• _Exercise aim_
If a line of the entries below includes the word "computer", it counts; state the total and nothing further.

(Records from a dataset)

+-------+

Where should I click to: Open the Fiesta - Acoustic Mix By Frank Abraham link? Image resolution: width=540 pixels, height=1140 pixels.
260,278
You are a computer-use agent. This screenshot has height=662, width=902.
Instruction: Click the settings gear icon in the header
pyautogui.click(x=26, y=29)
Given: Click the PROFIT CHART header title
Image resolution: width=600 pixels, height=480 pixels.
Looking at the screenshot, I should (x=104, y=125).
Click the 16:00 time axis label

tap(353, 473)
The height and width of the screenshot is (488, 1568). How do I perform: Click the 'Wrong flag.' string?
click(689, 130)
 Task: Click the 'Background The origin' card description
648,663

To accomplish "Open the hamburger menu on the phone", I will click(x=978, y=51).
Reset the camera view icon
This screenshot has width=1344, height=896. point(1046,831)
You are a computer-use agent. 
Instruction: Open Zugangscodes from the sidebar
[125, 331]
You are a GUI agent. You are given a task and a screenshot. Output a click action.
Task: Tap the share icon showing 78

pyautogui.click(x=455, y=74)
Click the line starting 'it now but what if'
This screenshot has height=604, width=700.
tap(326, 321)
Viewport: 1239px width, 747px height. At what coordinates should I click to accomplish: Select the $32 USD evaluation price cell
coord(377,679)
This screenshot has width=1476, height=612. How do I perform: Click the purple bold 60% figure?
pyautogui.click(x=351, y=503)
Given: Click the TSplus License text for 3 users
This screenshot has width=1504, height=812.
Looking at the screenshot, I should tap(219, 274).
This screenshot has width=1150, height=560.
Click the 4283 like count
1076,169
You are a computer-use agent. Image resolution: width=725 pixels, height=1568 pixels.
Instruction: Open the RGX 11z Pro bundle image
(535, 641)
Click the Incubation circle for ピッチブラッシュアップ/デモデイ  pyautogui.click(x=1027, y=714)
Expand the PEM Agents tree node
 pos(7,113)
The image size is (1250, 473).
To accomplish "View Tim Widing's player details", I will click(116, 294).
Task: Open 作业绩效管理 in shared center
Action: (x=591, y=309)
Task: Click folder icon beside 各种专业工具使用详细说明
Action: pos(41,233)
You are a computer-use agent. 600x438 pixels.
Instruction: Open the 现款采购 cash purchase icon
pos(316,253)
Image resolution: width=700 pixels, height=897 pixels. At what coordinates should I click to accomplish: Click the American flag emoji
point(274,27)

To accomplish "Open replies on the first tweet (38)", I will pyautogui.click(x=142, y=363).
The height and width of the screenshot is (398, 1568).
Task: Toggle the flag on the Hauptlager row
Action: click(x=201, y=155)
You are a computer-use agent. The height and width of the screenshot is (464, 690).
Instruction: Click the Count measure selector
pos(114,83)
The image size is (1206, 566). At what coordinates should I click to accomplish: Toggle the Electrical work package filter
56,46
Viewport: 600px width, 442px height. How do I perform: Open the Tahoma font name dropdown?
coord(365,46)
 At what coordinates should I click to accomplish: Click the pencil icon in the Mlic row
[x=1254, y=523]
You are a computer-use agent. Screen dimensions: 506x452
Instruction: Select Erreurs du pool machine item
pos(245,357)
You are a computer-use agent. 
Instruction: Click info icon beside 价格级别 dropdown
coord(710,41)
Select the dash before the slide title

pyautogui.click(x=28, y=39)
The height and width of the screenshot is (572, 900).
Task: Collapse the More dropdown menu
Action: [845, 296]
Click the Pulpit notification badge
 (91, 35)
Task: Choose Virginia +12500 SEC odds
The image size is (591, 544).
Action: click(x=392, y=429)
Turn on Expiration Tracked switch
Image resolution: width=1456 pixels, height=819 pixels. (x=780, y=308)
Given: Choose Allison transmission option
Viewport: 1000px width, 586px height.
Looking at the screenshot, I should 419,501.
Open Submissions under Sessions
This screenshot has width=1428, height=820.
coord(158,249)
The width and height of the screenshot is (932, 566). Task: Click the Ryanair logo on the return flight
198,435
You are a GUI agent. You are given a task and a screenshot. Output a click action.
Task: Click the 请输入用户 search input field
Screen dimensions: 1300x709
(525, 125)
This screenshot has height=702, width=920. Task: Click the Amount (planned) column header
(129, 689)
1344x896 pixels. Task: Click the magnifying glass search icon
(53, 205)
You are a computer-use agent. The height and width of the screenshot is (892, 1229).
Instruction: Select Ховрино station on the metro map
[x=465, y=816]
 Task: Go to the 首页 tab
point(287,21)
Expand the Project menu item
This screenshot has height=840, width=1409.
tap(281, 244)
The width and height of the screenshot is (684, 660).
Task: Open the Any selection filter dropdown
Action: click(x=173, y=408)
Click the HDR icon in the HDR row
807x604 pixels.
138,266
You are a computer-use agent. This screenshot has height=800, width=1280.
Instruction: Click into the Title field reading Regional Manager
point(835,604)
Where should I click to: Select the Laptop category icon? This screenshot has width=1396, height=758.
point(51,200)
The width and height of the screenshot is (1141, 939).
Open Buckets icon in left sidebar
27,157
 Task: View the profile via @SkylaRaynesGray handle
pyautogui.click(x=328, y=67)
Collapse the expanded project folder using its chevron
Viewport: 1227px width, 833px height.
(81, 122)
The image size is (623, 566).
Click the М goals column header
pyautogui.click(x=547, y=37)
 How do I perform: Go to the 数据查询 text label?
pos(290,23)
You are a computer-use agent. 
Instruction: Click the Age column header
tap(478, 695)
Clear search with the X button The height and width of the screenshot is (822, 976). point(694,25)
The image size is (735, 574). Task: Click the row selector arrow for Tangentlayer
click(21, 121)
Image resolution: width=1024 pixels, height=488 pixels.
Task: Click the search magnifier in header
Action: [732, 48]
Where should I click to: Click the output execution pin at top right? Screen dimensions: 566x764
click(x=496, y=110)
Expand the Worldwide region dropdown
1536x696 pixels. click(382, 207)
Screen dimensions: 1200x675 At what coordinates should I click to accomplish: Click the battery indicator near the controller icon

+-------+

• _Output of the task_
10